Elektrische Ausrüstung und Steuerung

Bei der elektrischen Ausrüstung ergaben sich die Unterschiede durch die Verwendung als Zweisektionslokomotive mit acht angetriebenen Achsen. Das war bisher in der Verwendung von Elektrolokomotiven mit Gleichstrom und Widerstandssteuerung unüblich und ließ Probleme erwarten. Anstelle des gewöhnlichen Trommel-Kontrollers, wie bei den anderen Elektrolokomotiven von Škoda üblich, war das Bedienpult mit einem Tasten-Kontroller ausgerüstet, der in der Art und Weise wie eine automatische Geschwindigkeitsregulierung arbeitete. Mittels Druckknöpfen konnte der Lokführer die gewünschte Geschwindigkeit in Abschnitten zu 15 km/h eingeben. Die Steuerung und das Halten der Geschwindigkeit erfolgte automatisch. Hierbei konnte auch die Verwendung der automatischen Zugbeeinflussung nach dem System ALS mit verwendet werden. Außerdem besitzen die Lokomotiven einen Rangierfahrschalter auf beiden Seiten des Führerstandes. Die Steuerung erfolgt wie üblich durch eine Widerstandssteuerung. Dabei werden dieselben Widerstände für die Fahrsteuerung auch für die Widerstandsbremse mit verwendet. Das ermöglicht ein kurzes Ansprechen der elektrischen Bremse aus der Fahrbewegung heraus von bis zu drei Sekunden.

Die Fahrmotoren vom Typ AL 4741 FIT sind eine Entwicklung von Škoda und sind für 3000 V = ausgelegt. Es sind sechspolige Maschinen mit Fremdbelüftung. Zwei Motoren in einem Drehgestell sind ständig in Reihe geschaltet. Die Motoren lagern in dem Drehgestellrahmen der Lokomotive fest. Die Drehmomentübertragung auf die Radsätze erfolgt über Gelenkkupplungen auf das Radsatzgetriebe. Dabei wird ein Ausgleich zwischen den Bewegungen der Motoren und des Radsatzes erreicht.
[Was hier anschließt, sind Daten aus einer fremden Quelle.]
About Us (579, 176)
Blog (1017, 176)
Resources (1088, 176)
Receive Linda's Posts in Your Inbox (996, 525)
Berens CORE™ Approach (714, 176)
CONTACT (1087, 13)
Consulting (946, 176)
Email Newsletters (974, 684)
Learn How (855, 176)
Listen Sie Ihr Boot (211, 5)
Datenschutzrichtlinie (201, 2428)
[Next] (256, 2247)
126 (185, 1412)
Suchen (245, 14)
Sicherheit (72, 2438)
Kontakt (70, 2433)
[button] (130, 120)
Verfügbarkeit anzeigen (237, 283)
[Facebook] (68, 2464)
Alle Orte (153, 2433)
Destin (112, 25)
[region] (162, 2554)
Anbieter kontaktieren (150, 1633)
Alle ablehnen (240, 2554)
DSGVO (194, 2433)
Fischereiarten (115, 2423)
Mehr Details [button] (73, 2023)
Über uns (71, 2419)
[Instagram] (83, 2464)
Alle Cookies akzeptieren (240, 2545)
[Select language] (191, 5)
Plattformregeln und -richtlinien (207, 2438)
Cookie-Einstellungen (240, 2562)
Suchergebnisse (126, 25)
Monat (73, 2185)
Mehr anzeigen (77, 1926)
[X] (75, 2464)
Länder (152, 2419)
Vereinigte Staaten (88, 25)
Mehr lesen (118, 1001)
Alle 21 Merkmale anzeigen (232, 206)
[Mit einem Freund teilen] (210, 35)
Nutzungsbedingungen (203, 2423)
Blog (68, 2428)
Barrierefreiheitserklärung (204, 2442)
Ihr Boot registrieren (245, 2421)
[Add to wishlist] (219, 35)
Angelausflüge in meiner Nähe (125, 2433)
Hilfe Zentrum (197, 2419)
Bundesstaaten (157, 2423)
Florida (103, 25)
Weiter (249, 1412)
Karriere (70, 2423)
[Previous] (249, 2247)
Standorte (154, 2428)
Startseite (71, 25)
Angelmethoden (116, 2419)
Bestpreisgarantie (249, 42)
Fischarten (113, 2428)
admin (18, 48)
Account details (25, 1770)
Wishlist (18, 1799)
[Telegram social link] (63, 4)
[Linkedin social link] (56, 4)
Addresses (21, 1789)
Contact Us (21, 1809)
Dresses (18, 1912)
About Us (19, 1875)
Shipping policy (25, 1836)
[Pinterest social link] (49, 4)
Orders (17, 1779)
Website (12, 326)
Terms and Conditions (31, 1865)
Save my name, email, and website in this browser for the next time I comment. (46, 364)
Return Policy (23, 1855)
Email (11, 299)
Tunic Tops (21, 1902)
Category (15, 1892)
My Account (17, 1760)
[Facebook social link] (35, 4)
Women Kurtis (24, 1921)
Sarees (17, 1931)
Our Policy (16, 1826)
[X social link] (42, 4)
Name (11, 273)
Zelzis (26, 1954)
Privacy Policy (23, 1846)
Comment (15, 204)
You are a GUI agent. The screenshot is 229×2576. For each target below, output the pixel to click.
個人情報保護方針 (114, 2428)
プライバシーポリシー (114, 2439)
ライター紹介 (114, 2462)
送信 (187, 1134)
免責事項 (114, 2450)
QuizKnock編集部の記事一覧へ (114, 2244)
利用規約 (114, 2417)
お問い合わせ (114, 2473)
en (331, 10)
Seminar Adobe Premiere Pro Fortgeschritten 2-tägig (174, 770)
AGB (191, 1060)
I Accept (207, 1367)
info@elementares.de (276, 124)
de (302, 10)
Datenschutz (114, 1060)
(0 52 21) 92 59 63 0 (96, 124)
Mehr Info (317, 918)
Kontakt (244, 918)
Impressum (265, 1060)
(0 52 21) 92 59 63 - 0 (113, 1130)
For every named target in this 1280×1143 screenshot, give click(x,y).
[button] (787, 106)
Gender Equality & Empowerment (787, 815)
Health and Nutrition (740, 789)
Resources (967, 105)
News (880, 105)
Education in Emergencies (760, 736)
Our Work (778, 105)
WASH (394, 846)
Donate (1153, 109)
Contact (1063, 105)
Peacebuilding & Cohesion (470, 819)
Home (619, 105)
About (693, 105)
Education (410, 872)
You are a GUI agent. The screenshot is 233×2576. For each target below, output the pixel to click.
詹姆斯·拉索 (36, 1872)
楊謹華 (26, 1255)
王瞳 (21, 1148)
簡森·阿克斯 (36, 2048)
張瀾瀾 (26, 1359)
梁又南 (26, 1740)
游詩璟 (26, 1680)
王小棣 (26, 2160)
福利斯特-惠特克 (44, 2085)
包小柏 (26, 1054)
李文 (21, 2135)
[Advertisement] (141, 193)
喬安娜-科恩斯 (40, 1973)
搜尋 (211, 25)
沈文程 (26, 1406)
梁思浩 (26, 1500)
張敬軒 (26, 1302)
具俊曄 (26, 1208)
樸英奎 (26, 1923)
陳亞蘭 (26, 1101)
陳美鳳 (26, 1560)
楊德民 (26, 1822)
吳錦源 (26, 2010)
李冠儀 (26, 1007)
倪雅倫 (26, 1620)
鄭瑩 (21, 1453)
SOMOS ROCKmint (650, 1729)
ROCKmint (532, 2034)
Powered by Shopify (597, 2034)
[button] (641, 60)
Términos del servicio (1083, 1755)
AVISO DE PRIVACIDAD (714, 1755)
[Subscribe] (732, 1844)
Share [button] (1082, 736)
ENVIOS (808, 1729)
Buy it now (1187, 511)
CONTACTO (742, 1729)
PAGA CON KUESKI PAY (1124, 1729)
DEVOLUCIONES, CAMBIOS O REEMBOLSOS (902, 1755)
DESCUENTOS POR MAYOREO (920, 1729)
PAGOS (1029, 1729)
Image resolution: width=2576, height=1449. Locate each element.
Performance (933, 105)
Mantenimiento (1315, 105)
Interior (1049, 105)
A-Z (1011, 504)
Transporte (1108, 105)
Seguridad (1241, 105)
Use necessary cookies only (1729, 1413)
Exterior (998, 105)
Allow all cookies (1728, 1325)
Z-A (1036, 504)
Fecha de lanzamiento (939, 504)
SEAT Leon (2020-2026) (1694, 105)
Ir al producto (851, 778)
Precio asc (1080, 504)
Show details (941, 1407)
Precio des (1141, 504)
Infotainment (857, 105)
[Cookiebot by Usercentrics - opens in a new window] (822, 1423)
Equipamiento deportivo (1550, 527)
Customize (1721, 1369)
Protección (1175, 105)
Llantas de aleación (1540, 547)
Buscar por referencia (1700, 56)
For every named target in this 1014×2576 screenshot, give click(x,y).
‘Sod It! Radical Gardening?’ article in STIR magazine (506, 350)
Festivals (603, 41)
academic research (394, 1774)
Auf der Seite des Hilfsmaschinisten befand sich ein Indikator-Tablo zur Kontrolle der Arbeit der elektrischen Bedienung durch das Lokpersonal ohne Verlassen des Führerstandes. Es gab zwei Möglichkeiten der Anzeige der Geschwindigkeitsanzeige; einmal elektronisch und einmal manuell. Bei der elektronischen Anzeige geschah die Geschwindigkeitsanzeige über ein Zweiskalenanzeiger; die erste Skala zeigte die vom Lokführer eingestellte Geschwindigkeit, die zweite Skala die tatsächliche Geschwindigkeit an. Der mechanische Geschwindigkeitsanzeiger wurde durch einen Fahrtenschreiber der Firma Hasler aus der Schweiz realisiert.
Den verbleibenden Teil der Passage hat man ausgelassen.